On Dec 1, 2009, at 3:13 PM, Ryan Schmidt wrote:
On Dec 1, 2009, at 16:57, Scott Haneda wrote:
On Dec 1, 2009, at 2:38 PM, Jeremy Lavergne wrote:
Can you tell me more about the gsoc project wrt MacPorts? Where
do I find the log? I can force a portfile to fail, or look at
some others that have, where do I find those logs?
It's in the trunk version: when there's an error it'll report
where it put the log.
Any eta on when this hits the general users hands?
It will be in MacPorts 1.9.0, for which there is no ETA.
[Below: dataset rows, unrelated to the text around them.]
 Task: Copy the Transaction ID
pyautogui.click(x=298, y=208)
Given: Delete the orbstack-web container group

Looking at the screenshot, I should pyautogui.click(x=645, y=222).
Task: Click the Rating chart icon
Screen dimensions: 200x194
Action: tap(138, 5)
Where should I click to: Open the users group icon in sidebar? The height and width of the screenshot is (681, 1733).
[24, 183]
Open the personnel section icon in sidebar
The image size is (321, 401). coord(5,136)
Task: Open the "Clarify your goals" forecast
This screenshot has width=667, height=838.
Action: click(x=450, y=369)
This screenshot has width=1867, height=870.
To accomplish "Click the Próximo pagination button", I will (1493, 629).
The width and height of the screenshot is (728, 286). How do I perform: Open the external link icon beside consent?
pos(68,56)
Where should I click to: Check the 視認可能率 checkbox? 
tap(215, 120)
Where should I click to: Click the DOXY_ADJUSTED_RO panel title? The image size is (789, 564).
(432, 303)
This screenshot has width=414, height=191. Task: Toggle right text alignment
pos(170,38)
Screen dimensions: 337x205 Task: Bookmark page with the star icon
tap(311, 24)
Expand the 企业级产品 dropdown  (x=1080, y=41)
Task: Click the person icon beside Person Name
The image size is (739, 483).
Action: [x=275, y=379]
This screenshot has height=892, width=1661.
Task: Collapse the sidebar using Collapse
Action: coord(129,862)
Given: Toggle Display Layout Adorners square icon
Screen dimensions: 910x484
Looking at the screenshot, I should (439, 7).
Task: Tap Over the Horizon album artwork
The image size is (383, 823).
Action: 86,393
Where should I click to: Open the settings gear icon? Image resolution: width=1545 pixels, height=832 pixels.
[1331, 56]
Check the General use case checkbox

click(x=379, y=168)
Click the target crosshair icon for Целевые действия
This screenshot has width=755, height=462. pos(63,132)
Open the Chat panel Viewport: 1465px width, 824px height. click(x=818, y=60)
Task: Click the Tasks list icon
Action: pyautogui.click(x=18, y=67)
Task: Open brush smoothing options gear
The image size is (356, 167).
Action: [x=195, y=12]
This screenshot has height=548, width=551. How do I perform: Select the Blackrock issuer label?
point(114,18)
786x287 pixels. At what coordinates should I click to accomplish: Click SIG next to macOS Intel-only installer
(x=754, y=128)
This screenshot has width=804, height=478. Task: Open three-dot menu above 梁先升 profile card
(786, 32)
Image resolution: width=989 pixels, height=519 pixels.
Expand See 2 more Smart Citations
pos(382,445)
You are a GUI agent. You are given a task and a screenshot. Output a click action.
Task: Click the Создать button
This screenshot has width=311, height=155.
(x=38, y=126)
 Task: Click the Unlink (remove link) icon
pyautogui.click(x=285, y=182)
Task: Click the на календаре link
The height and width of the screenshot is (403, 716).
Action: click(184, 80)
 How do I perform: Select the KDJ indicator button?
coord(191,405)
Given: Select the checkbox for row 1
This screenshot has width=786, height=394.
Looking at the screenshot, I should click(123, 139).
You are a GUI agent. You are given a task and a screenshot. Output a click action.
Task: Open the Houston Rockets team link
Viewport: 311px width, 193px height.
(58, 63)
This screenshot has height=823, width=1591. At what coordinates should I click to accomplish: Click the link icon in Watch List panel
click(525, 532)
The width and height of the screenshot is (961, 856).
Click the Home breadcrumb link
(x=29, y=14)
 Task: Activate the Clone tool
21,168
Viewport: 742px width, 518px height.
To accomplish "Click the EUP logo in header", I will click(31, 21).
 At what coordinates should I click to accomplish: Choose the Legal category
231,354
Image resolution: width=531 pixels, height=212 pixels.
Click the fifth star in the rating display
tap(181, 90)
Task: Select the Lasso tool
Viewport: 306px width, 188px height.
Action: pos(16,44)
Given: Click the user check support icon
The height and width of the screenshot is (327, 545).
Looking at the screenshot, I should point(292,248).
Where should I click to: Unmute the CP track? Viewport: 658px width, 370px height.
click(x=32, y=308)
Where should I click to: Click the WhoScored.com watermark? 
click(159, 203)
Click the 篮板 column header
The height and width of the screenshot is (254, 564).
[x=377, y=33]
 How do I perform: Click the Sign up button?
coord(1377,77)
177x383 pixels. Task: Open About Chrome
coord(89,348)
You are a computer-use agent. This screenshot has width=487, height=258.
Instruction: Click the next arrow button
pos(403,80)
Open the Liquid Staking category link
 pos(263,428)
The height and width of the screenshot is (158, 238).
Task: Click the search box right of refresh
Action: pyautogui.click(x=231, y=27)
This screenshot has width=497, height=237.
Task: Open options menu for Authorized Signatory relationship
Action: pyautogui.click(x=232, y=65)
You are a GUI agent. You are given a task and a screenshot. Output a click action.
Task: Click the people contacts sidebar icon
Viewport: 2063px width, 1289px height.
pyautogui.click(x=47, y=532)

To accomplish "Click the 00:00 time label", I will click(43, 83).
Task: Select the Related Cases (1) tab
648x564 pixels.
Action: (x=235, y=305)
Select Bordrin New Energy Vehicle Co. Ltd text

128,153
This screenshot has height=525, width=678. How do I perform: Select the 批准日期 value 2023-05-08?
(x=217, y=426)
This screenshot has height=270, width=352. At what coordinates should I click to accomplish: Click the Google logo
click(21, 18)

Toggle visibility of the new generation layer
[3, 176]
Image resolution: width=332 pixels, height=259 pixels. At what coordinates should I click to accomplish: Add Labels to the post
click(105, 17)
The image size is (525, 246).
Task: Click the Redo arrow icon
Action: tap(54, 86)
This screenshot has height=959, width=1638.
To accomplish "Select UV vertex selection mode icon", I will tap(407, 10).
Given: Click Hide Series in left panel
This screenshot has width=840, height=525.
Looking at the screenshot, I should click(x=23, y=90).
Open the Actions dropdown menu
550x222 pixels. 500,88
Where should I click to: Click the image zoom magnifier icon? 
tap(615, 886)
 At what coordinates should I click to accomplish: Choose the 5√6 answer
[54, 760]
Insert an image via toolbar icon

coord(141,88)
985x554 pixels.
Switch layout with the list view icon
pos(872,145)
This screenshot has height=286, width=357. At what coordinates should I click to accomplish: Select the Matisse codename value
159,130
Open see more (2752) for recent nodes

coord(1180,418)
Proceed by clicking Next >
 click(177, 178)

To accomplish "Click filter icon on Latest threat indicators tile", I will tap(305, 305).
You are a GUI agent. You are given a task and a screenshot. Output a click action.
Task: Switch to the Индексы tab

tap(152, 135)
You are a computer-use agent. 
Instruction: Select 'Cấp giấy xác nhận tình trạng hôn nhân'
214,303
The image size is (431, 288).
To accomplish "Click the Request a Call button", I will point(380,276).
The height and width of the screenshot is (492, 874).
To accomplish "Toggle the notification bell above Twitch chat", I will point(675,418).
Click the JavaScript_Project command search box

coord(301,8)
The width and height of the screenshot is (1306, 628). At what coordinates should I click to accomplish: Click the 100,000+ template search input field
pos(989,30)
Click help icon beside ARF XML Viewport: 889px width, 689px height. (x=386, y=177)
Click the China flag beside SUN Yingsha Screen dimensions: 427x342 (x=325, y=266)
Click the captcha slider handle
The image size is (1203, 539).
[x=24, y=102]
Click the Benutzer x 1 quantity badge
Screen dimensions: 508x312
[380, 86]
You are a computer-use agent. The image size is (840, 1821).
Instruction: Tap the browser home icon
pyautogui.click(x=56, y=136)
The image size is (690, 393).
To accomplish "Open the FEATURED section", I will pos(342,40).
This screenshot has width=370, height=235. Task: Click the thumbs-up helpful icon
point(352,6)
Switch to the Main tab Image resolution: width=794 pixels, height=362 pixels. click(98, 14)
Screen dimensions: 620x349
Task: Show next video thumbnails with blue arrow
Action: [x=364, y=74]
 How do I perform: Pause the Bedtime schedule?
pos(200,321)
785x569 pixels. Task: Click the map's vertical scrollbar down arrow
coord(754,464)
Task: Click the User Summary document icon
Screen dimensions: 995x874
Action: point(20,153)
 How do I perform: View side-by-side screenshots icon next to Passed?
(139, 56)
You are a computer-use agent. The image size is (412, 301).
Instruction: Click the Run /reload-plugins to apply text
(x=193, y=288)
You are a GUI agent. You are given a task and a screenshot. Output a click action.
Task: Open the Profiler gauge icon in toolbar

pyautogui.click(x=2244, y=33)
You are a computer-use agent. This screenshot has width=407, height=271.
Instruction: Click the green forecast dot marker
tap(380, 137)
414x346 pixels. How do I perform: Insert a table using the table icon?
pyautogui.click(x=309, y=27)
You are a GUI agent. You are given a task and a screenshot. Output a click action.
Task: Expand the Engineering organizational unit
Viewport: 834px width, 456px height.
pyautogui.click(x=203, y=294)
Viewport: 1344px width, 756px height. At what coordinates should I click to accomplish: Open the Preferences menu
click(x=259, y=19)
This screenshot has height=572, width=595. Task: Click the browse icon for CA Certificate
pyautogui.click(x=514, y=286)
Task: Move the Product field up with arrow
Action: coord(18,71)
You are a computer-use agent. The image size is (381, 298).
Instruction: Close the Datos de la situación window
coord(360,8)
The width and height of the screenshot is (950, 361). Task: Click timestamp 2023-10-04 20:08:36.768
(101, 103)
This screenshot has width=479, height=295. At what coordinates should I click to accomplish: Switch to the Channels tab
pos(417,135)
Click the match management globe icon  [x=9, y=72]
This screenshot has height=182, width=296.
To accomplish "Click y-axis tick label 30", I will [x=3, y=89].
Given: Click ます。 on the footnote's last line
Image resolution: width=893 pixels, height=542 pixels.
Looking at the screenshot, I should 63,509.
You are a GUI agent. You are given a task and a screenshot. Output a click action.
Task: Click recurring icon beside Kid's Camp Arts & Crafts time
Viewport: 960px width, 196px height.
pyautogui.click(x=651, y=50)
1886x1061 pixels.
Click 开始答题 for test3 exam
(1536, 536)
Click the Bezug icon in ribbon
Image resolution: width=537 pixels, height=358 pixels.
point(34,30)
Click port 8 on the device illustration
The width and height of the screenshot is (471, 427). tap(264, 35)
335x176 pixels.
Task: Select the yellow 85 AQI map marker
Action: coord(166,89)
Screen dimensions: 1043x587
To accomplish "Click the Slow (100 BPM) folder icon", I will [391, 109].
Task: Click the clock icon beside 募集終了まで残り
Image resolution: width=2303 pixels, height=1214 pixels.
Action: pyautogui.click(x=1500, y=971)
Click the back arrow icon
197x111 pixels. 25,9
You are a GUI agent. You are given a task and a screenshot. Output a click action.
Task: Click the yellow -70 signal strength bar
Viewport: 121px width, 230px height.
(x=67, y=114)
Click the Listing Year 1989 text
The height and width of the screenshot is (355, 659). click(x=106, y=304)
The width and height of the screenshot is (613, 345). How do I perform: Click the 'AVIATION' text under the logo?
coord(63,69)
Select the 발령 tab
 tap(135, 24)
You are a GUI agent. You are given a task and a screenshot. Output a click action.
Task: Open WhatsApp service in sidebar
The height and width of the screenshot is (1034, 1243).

I think we can do a smaller 1.8.2 release before then, for which
there is also no ETA, but IMHO it could occur this month. We already
have a few things added to the 1.8 branch beyond what was released
in 1.8.1, and several more small fixes that could be merged from
trunk as well.
From what I can gather, your comments below are speaking towards
100% automated ticket submissions on port install error? Or are
you saying, that after a failed install, and some general
guidance to a wiki/troubleshooting page, that the steps the user
take would auto submit a new trac ticket, which in turn, a
script could fish out some details and make the ticket more
relevant?
The ticketing process is currently not automated, but my ideas
were geared toward the creation of such a system. I feel most of
the information can be gleaned from the server's database and port
can fire up a terminal window with a specific URL to trigger an
auto-population of the form (e.g., `openhttp://trac.macports.org/...port=...mpversion=1.8.99
...`).
Ok, cool, we are on the exact same page, that was my thinking as
well.
Before we talk about technically how to auto-submit tickets, we
should make sure that's what we want. Personally, I think the user
needs to have some say in whether a ticket gets filed. Not every
error MacPorts prints means there is a bug. For example, a checksum
error may indicate a problem with the user's network. A build
failure might occur if the user did not install dependencies with
the right architecture (or perhaps did not follow the Migration
procedure when upgrading to Snow Leopard). And what about
duplicates? We don't want 100 users (or even 2 users) filing tickets
for the same problem. We want users to locate existing issues in the
issue tracker and only file a new ticket if their issue is not
already covered.
Is it safe to say we wouldn't want local repo submissions?